--- START ---

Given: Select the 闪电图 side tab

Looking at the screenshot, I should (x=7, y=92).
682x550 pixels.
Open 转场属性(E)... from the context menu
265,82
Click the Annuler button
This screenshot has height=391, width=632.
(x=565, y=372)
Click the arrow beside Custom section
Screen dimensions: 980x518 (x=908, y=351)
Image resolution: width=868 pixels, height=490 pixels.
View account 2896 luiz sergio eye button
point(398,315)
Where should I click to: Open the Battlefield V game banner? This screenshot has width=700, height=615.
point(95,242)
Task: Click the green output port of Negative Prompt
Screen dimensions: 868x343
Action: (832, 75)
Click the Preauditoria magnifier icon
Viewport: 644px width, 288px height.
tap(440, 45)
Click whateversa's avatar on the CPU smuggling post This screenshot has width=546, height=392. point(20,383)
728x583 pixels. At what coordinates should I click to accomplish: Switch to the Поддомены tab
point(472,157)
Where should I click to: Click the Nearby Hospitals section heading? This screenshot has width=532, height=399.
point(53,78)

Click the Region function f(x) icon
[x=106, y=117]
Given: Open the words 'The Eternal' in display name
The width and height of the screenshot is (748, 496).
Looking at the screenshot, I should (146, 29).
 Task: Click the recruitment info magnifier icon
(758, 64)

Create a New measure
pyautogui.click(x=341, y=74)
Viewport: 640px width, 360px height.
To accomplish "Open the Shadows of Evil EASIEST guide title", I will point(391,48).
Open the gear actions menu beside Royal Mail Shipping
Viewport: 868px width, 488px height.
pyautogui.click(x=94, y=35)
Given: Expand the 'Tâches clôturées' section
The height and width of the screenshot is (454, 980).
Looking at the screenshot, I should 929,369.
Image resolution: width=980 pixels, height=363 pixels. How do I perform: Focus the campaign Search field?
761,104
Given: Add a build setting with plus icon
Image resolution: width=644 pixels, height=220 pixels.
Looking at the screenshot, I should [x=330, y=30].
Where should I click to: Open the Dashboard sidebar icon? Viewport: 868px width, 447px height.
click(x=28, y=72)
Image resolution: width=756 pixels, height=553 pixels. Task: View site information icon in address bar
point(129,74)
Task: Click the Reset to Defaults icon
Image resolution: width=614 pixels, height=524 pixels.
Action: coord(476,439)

--- END ---

**WHAT THE TASK ASKS**
What is needed is an exact transcription of every entry above.

**RESULT OF THE EXERCISE**
Given: Select the 闪电图 side tab

Looking at the screenshot, I should (x=7, y=92).
682x550 pixels.
Open 转场属性(E)... from the context menu
265,82
Click the Annuler button
This screenshot has height=391, width=632.
(x=565, y=372)
Click the arrow beside Custom section
Screen dimensions: 980x518 (x=908, y=351)
Image resolution: width=868 pixels, height=490 pixels.
View account 2896 luiz sergio eye button
point(398,315)
Where should I click to: Open the Battlefield V game banner? This screenshot has width=700, height=615.
point(95,242)
Task: Click the green output port of Negative Prompt
Screen dimensions: 868x343
Action: (832, 75)
Click the Preauditoria magnifier icon
Viewport: 644px width, 288px height.
tap(440, 45)
Click whateversa's avatar on the CPU smuggling post This screenshot has width=546, height=392. point(20,383)
728x583 pixels. At what coordinates should I click to accomplish: Switch to the Поддомены tab
point(472,157)
Where should I click to: Click the Nearby Hospitals section heading? This screenshot has width=532, height=399.
point(53,78)

Click the Region function f(x) icon
[x=106, y=117]
Given: Open the words 'The Eternal' in display name
The width and height of the screenshot is (748, 496).
Looking at the screenshot, I should (146, 29).
 Task: Click the recruitment info magnifier icon
(758, 64)

Create a New measure
pyautogui.click(x=341, y=74)
Viewport: 640px width, 360px height.
To accomplish "Open the Shadows of Evil EASIEST guide title", I will point(391,48).
Open the gear actions menu beside Royal Mail Shipping
Viewport: 868px width, 488px height.
pyautogui.click(x=94, y=35)
Given: Expand the 'Tâches clôturées' section
The height and width of the screenshot is (454, 980).
Looking at the screenshot, I should 929,369.
Image resolution: width=980 pixels, height=363 pixels. How do I perform: Focus the campaign Search field?
761,104
Given: Add a build setting with plus icon
Image resolution: width=644 pixels, height=220 pixels.
Looking at the screenshot, I should [x=330, y=30].
Where should I click to: Open the Dashboard sidebar icon? Viewport: 868px width, 447px height.
click(x=28, y=72)
Image resolution: width=756 pixels, height=553 pixels. Task: View site information icon in address bar
point(129,74)
Task: Click the Reset to Defaults icon
Image resolution: width=614 pixels, height=524 pixels.
Action: coord(476,439)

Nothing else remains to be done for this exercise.